Case Report | Open Access
Masaya Iwamuro, Haruo Urata, Sakiko Hiraoka, Masayasu Ohmori, Yoshitaka Kondo, Yoshiro Kawahara, Hiroyuki Okada, "A Calcium Enterolith in a Patient with Crohn’s Disease and Its In Vitro Dissolubility in Citric Acid", Case Reports in Gastrointestinal Medicine, vol. 2017, Article ID 2951547, 6 pages, 2017. https://doi.org/10.1155/2017/2951547
A Calcium Enterolith in a Patient with Crohn’s Disease and Its In Vitro Dissolubility in Citric Acid
The microstructure and dissolubility of a calcified enterolith and enterolith pieces removed from a 26-year-old Japanese woman with Crohn’s disease were analyzed using scanning electron microscopy and energy dispersive X-ray spectroscopy. The enterolith showed a multilayered structure with fatty acid calcium and magnesium phosphate. The amount of calcium, magnesium, and phosphate decreased after they were immersed in a citric acid solution, suggesting a potential contribution of acidic aqueous solution to elute inorganic substances contained in calcified enteroliths. This is the first study to investigate the in vitro dissolubility of calcified enteroliths induced by citric acid solution.

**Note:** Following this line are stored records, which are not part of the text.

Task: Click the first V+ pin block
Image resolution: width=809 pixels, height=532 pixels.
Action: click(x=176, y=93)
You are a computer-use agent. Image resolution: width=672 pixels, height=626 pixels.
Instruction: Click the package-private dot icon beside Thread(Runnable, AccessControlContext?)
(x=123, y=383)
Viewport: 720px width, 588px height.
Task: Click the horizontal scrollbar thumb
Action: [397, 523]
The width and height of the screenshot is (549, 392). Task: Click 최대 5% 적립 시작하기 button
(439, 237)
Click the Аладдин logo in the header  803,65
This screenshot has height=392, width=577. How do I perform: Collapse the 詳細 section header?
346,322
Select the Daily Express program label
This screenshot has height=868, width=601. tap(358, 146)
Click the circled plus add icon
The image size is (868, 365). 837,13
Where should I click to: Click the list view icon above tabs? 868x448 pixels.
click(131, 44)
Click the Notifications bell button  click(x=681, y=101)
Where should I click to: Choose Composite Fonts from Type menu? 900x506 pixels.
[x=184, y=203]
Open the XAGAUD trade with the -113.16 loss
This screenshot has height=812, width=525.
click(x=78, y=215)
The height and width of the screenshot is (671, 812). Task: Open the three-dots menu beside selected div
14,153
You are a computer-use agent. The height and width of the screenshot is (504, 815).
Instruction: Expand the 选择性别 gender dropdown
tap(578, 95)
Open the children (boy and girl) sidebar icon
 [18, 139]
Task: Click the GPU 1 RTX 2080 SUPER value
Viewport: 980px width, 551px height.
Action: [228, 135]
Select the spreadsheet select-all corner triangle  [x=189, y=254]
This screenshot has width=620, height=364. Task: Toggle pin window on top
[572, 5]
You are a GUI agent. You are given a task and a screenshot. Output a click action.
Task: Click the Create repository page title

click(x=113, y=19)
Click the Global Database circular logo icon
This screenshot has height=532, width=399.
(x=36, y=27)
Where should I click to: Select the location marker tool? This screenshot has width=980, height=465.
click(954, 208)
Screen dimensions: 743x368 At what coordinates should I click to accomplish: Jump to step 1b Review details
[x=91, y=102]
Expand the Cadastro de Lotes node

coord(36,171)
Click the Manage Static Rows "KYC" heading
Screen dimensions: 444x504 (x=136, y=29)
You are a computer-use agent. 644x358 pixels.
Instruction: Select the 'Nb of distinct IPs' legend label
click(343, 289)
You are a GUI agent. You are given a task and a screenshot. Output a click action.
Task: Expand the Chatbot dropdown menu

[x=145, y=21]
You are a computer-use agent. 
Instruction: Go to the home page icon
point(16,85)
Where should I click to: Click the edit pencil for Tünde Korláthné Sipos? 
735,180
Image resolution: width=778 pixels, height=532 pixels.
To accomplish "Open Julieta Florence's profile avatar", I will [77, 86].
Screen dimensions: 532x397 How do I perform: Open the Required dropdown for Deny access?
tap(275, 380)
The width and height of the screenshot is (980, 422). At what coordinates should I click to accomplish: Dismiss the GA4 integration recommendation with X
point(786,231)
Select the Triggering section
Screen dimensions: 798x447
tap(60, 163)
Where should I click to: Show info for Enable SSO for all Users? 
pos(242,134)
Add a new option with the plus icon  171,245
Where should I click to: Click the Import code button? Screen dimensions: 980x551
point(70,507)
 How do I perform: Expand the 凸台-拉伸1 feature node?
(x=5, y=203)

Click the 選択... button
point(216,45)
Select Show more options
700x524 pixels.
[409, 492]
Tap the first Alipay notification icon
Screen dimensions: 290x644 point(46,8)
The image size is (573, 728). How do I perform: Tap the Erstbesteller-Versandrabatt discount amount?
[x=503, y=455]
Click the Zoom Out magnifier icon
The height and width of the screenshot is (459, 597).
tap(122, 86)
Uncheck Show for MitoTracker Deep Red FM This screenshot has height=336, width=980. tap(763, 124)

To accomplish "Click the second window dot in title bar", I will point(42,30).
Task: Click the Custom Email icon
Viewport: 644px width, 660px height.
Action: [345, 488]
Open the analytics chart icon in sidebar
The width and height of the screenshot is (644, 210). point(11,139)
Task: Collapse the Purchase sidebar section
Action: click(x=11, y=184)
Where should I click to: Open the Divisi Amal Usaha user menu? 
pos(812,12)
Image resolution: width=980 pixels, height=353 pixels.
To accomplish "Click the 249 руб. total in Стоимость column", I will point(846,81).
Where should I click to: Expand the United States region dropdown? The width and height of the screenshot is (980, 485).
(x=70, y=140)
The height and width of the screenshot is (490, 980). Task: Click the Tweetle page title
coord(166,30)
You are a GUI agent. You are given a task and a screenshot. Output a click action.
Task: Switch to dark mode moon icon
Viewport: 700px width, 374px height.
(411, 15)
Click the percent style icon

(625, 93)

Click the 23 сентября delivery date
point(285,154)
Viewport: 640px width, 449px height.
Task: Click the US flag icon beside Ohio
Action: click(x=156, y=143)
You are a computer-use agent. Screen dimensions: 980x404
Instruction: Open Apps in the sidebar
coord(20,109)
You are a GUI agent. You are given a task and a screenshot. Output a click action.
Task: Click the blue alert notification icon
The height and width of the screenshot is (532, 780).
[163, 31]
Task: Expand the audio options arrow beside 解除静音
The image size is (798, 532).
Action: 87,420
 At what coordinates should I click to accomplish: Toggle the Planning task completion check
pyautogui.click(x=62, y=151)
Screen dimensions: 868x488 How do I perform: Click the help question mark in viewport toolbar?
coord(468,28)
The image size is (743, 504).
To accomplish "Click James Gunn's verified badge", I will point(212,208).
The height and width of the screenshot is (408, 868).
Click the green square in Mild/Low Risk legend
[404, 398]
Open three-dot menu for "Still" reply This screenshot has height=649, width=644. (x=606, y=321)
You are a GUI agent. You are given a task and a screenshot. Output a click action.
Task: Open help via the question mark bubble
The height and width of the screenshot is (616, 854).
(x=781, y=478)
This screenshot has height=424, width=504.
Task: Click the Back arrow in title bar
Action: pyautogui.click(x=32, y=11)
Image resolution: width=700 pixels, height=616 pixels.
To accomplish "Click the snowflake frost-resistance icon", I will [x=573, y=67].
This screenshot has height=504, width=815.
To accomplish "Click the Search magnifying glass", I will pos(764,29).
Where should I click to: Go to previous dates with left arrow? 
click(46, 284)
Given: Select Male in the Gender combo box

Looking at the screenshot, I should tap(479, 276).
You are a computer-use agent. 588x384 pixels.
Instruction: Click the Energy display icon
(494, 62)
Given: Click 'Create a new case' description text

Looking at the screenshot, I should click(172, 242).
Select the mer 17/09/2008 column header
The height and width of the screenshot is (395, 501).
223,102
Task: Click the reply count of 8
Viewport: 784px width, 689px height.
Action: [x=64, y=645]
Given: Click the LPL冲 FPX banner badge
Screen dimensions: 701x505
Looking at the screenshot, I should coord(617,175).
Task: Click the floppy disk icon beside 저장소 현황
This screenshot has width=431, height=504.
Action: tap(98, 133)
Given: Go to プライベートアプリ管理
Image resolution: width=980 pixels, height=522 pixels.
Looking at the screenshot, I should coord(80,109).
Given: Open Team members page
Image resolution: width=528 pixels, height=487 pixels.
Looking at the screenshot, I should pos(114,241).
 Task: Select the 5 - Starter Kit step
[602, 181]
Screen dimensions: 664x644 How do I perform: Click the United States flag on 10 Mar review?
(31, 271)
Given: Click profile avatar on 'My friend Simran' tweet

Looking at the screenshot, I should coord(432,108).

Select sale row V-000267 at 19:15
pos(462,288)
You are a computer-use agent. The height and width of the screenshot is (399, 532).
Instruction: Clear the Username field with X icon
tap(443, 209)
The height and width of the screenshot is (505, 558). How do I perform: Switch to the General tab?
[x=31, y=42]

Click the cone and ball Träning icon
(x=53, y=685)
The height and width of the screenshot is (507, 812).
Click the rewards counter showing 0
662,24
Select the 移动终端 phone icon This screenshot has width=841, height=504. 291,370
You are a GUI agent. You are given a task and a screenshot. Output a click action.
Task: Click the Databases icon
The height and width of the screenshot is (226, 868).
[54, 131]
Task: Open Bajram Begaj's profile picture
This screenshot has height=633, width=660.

An enterolith is a mass found in the small or large intestine. False enteroliths are formed from indigestible substances trapped in the intestinal tract such as bezoars, gallstones, or foreign objects, whereas true enteroliths are formed from the precipitation of enteric contents [1, 2]. Formation of true enteroliths is generally caused by bowel stasis due to strictures or diverticula, followed by precipitation of inorganic substances or bile acids. Such precipitation of materials contained in intestinal juice is thought to be facilitated by an acid-base imbalance and bacterial overgrowth [3–8]. Most cases with enteroliths were asymptomatic and did not require specific treatment. In symptomatic cases with impacted enteroliths causing ileus or inflammation, endoscopic treatment such as dilation for the stricture of the bowel and fragmentation will be attempted in some cases . If the enterolith is inaccessible via endoscopy devices or refractory for endoscopic treatment, surgical treatment is generally inevitable since enteroliths are unresponsive to medical treatment and successful chemical dissolution of enteroliths has never been reported.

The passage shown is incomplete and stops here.